Hypothesis / aims of study
Transrectal ultrasound guided systematic biopsy is considered as a gold standard procedure for primary diagnosis of prostate cancer. However, systematic biopsy has been fraught with poor sensitivity and inaccurate risk attribution. This study assessed the current evidence regarding the diagnosis accuracy of multiparametric magnetic resonance imaging targeted biopsy (MRI-TΒ), systematic biopsy (SB) and the combination of TB and SB approaches (CB) in biopsy naïve man.

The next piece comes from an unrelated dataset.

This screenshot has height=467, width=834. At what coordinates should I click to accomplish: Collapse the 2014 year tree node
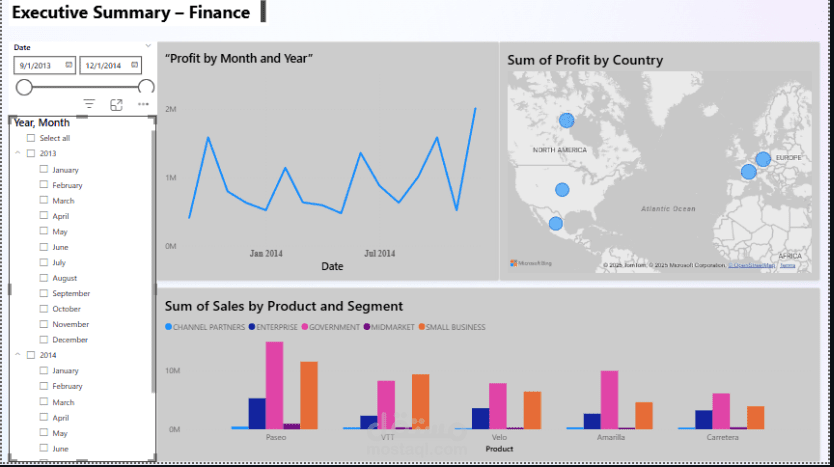point(18,355)
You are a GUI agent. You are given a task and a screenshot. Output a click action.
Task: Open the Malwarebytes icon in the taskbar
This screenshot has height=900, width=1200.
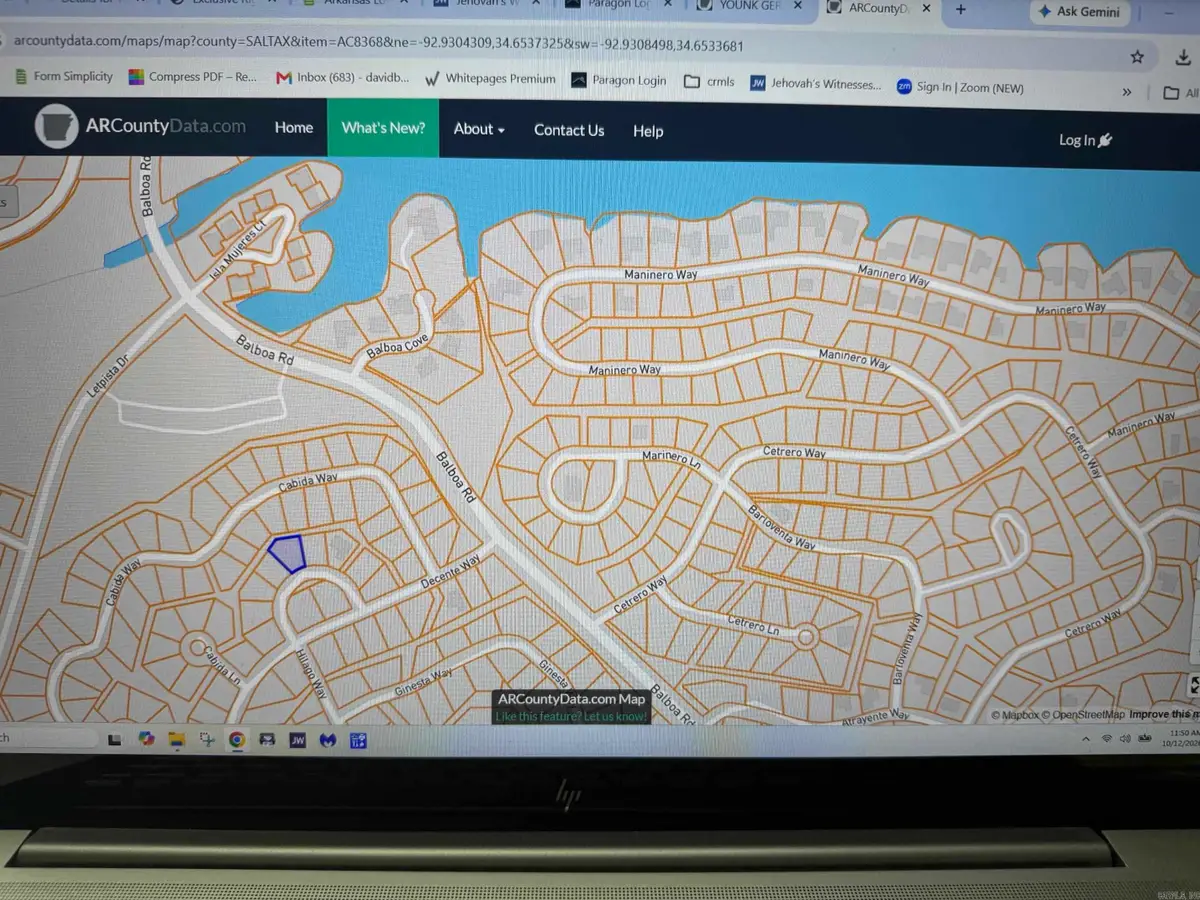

Study design, materials and methods
We comprehensively searched PubMed, Web of Science, Scopus, and the Cochrane Library in 25 October 2017 and performed a systematic review and meta-analysis of all studies comparing the three biopsy scheme in biopsy naïve patients.
Results
Sixteen studies including 2767 cases were identified. MRΙ-TB was significantly inferior than SB in overall prostate cancers diagnosis (RR: 0.94; p = 0.01), but detected more clinical significant prostate cancers (RR: 1.12; p = 0.001). CB was significantly superior than MRI-TB and SB in both overall prostate cancers diagnosis (RR: 1.20; p < 0.00001 and RR: 1.13; p < 0.00001, respectively) and clinical significant cancers diagnosis (RR: 1.11; p = 0.001 and RR: 1.26; p < 0.00001, respectively). In subgroup analysis, TB as well as CB guiding by cognitive fusion imaging did not significantly improved overall cancer diagnosis rate compared to SB (RR: 0.91; p = 0.02 and RR: 1.15; p = 0.16, respectively).
Interpretation of results
CB is more accurate than either method alone in prostate cancer detection of biopsy naïve men with positive MRI. TB as well as CB guiding by cognitive fusion imaging do not show significant improvement compared to SB alone.